Fish need the chance to adapt to climate change, says UN report

Fish must be exploited less heavily if they are to adapt to climate change, according to the UN Food and Agriculture Organisation.

Responsible fishing practices need to be more widely adopted to tackle over-fishing and fishery management plans should include strategies for coping with rising sea temperatures.

“Best practices that are already on the books but not always implemented offer clear, established tools towards making fisheries more resilient to climate change,” said Kevern Cochrane, one of the authors of The State of World Fisheries and Aquaculture (Sofia), 2009. 

“So the message to fishers and fisheries authorities is clear: get in line with current best practices, like those contained in FAO’s Code of Conduct for Responsible Fisheries, and you’ve already taken important strides towards mitigating the effects of climate change.”

Climate change is already altering the distribution of both marine and freshwater species with warmer-water species being pushed towards the poles and experiencing changes in habitat size and productivity, the report says.

It is also affecting the seasonality of biological processes and altering marine and freshwater food sources which has unpredictable consequences for fish production.

A decrease or loss of locally available fish stocks will pose serious problems for communities which depend on abundant supplies for their livelihood.

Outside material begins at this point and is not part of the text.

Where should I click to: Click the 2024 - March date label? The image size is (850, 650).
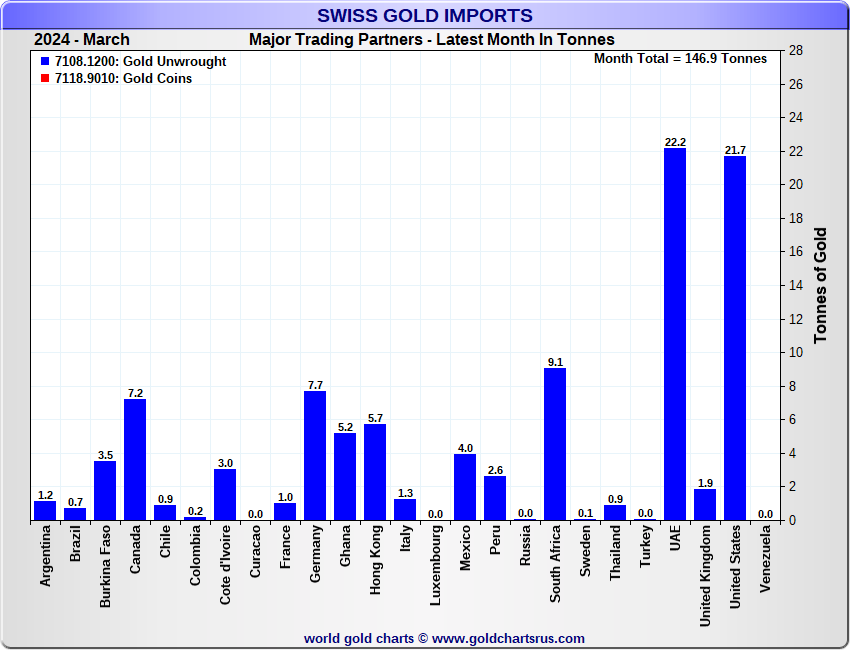82,40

“Many fisheries are being exploited at the top range of their productive capacity. When you look at the impacts that climate change might have on ocean ecosystems, that raises concerns as to how they’ll hold up,” said Cochrane.

Vulnerable communities who rely on their fishing and aquaculture industries need to take urgent action to strengthen their resilience to climate change, the report urges.

The authors of the report say that fisheries and aquaculture make a minor but significant contribution to greenhouse gas emissions during fishing operations and the transport, processing and storage of fish.

The average ratio of fuel to carbon dioxide (CO2) emissions for capture fisheries is estimated at about 3 teragrams of CO2 per 1m tonnes of fuel used.

“That could be improved. Good fisheries management can substantially improve fuel efficiency for the sector,” Cochrane said. 

“Overcapacity and excess fishing capacity mean fewer fish caught per vessel - that is, lower fuel efficiency - while competition for limited resources means fishers are always looking to increase engine power, which also lowers efficiency.”

Much of the industry’s carbon footprint comes in the transport of the fish, particularly by air, once they have been harvested.

Intercontinental airfreight emits 8.5 kg of CO2 per kilogram of fish transported. This is about 3.5 times that for sea freight and more than 90 times that from local transportation of fish where it is consumed within 400 kilometres of catch.